When Congress returns after Labor Day from its break, lawmakers will be staring at deadlines just weeks ahead for at least three must-pass, construction-related measures. The list includes legislation to fund federal agencies for at least part of fiscal year 2018 and a measure to reauthorize Federal Aviation Administration programs, including airport construction grants. The deadline for both bills is Sept. 30. Congress has made headway on the measures but almost certainly won’t have final votes by the deadline. That means lawmakers will turn to stopgap extensions.

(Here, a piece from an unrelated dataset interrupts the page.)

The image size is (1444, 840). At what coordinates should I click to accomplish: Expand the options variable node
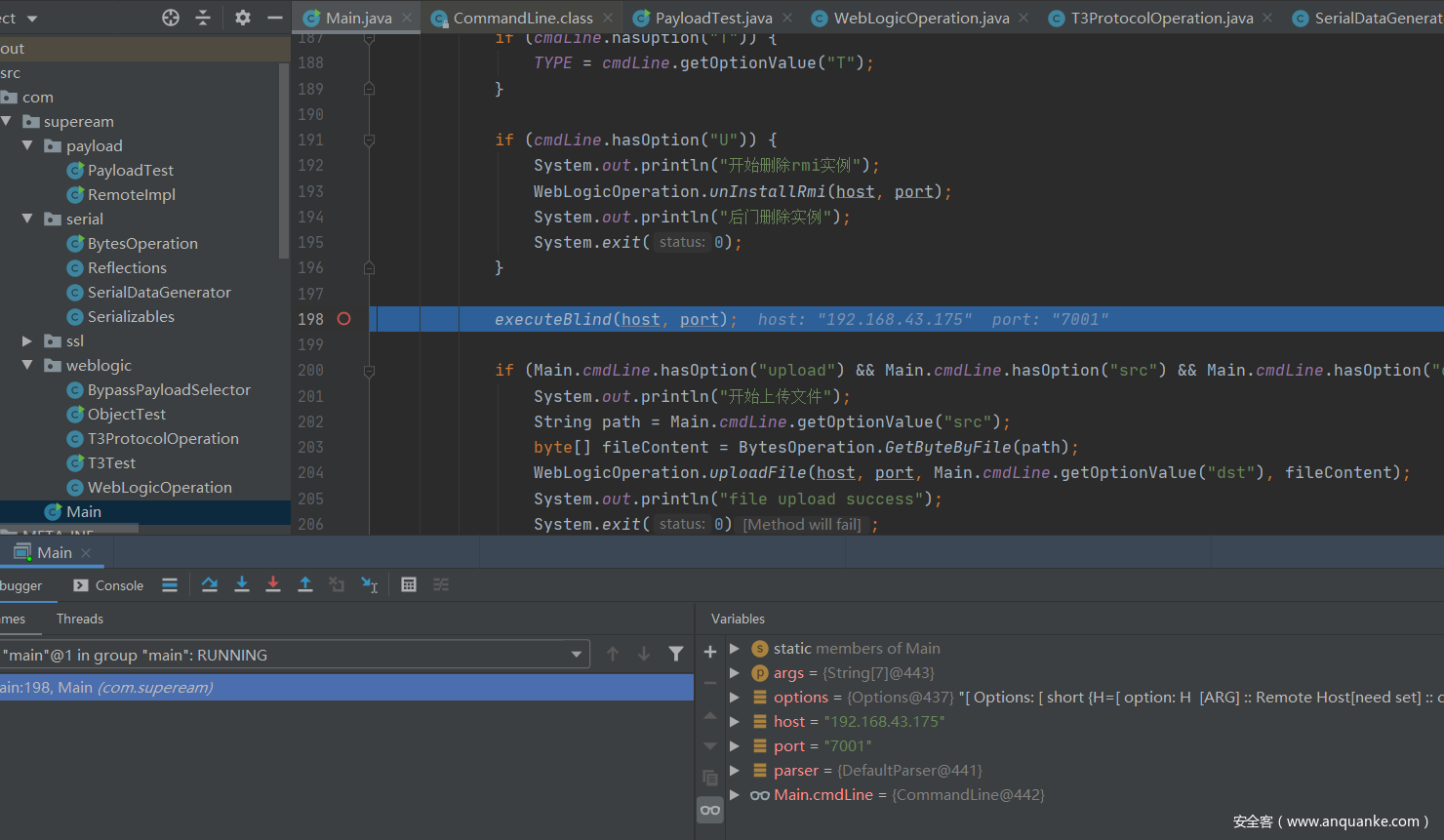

In addition, Congress soon must raise the $19.8-trillion federal debt limit to avert a government default. The Congressional Budget Office in a June 29 report said “the Treasury will most likely run out of cash in early to mid-October.”

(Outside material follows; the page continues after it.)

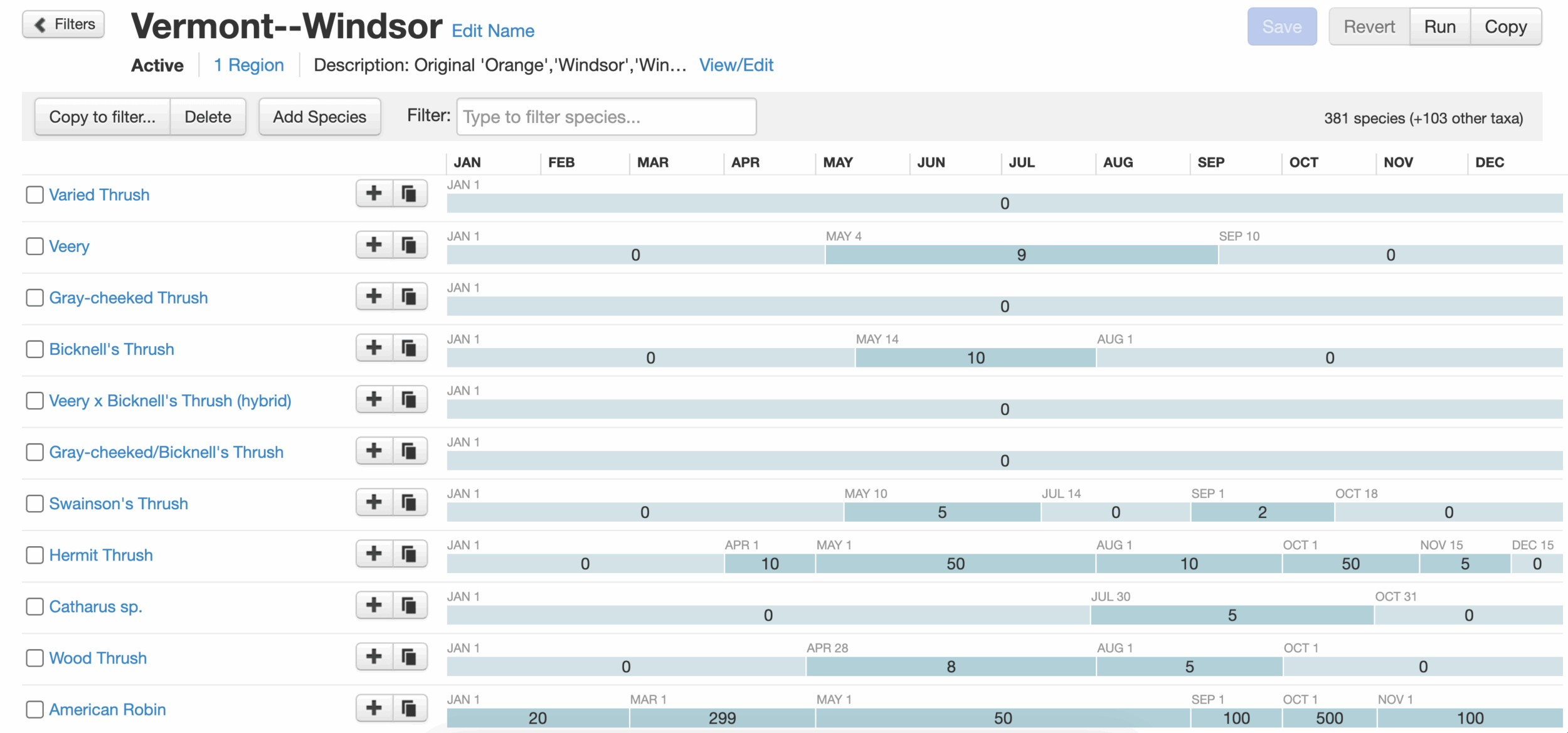Check the Veery checkbox

click(x=34, y=246)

Looking at the near-term legislative agenda, Steve Hall, American Council of Engineering Companies vice president for government affairs, says, “A lot has been packed into the fall, and it’s going to be a challenge. But [they are] necessary actions that have to get done.”

Multiyear FAA bills have cleared committee in the House and Senate. The House committee’s six-year version averages $3.62 billion a year for airport grants; the Senate panel’s four-year bill averages $3.65 billion annually. This year’s appropriation is $3.35 billion.

But getting a final measure enacted by Sept. 30 is an extremely long shot. A big sticking point is a proposal drawn up by House Transportation and Infrastructure Committee Chairman Bill Shuster (R-Pa.) to spin off FAA’s air-traffic-control operations into a new non-federal organization. It’s in the FAA bill his panel approved but not in the Senate committee’s version; there is opposition among appropriators, too. “It sure feels like they’re going to need an [FAA] extension,” says Jeff Shoaf, Associated General Contractors of America senior executive director for government affairs. “Shuster’s not willing to give up on what he wants to do, but he doesn’t have the votes to get it out of the House yet, let alone get through the Senate.”

By the August recess, the House had approved four of the 12 fiscal 2018 appropriations bills that each fund one or more agencies: defense, military construction and veterans affairs, energy and water programs, and the legislative branch. Eight other bills have cleared committee. The full Senate has yet to vote on any of the 2018 spending measures, but its Appropriations Committee has approved six of the 12 spending bills. Those results don’t bode well for having new full-year appropriations measures on the books by Oct. 1, when fiscal 2018 begins. “We need more progress on appropriations bills,” says Hall. For the engineering and construction industry, “that whole effort is a huge, huge priority,” he says.

Shoaf observes that increasing the debt limit is another top item on Capitol Hill. “I know that it’s a priority to get that done in September,” he says. “Democrats and most folks in the administration want it just to be passed cleanly”—that is, without any accompanying spending reductions.

Beyond the must-pass short list, industry officials also hope to see more details after Labor Day from the Trump administration about its tax-reform and infrastructure investment plans. Transportation Secretary Elaine Chao has said additional information is expected to be released on the $1-trillion, 10-year infrastructure proposal this fall.